Task description
Leave the pictures out and print, word for word, the lines below from the one with "This screenshot has width=1170, height=674." through the final line.
------------------------------------------------------------------------
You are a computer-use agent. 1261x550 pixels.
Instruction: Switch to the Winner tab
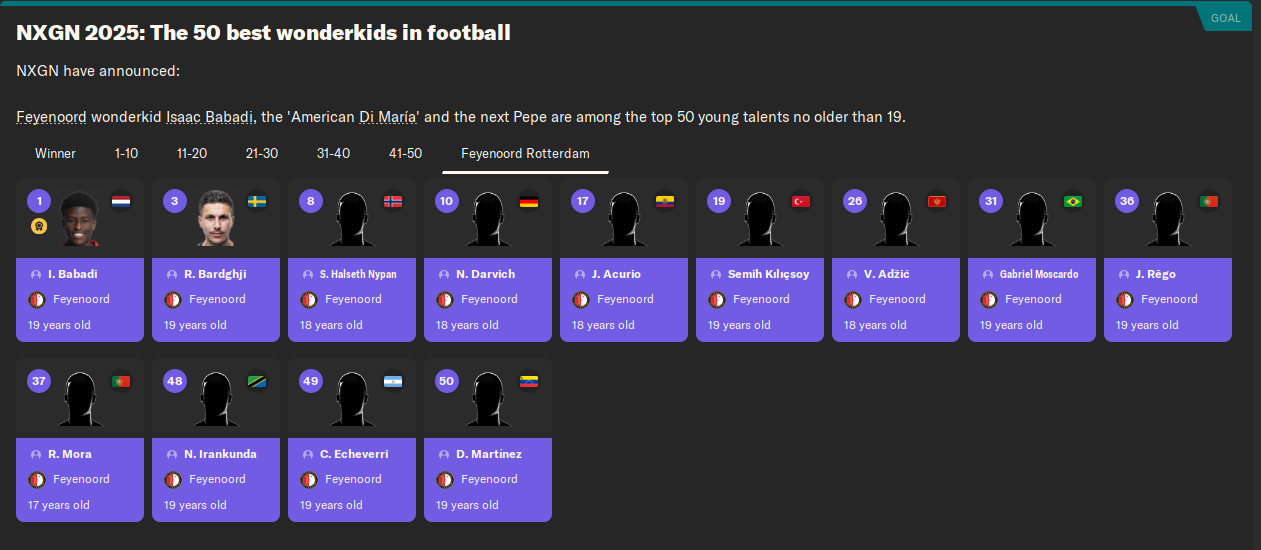55,153
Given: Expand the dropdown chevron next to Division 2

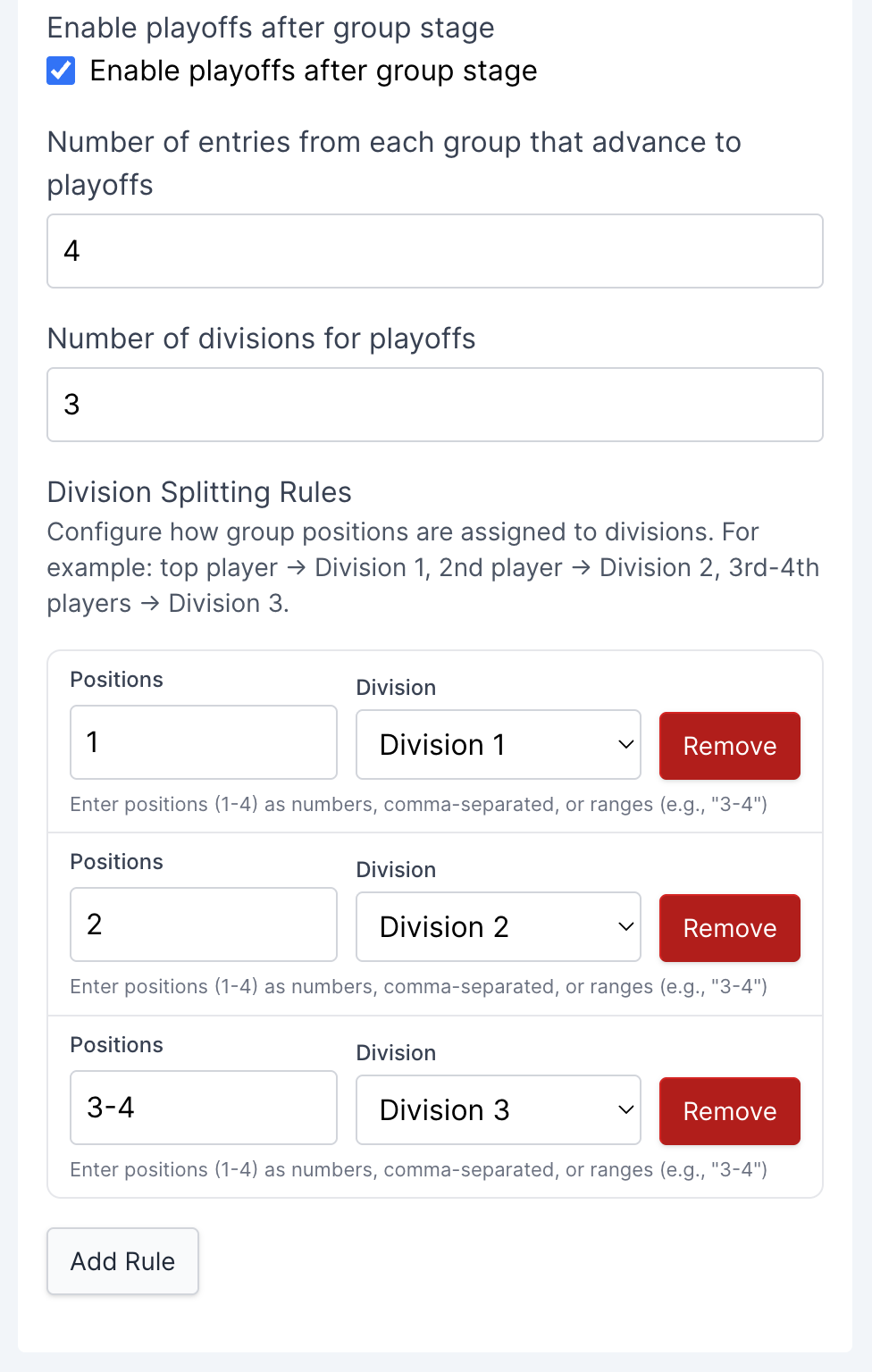Looking at the screenshot, I should [x=625, y=926].
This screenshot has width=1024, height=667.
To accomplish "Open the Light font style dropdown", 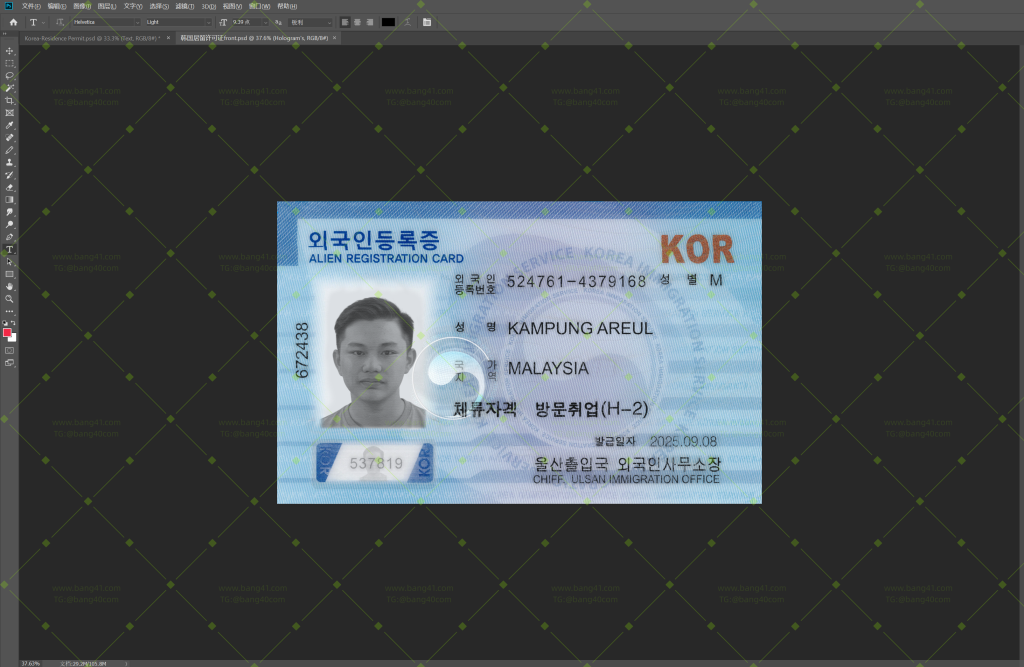I will click(x=209, y=22).
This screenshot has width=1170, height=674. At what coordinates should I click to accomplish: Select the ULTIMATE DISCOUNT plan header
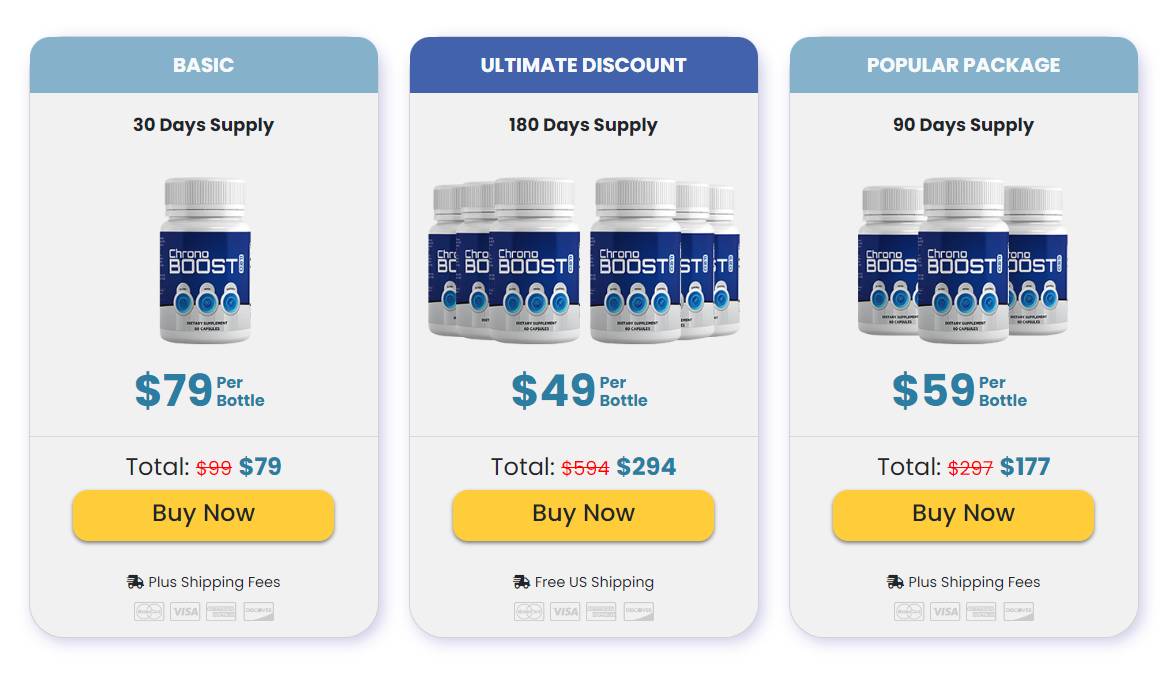[583, 64]
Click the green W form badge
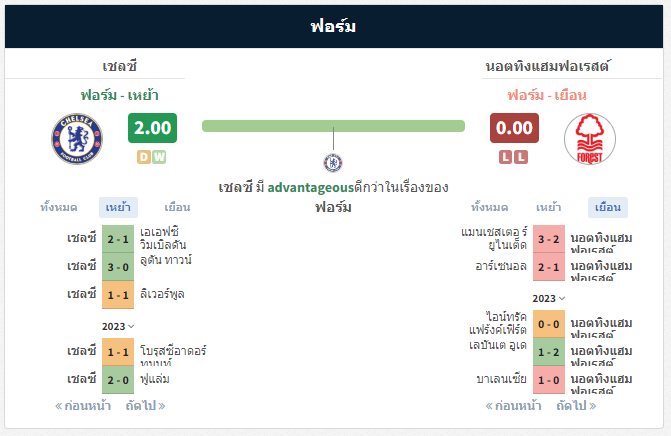 159,157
------------------------------------------------------------------------
Response to this task
This screenshot has width=1170, height=674. At what coordinates should I click to accomplish: Select the ULTIMATE DISCOUNT plan header
[583, 64]
Click the green W form badge
 159,157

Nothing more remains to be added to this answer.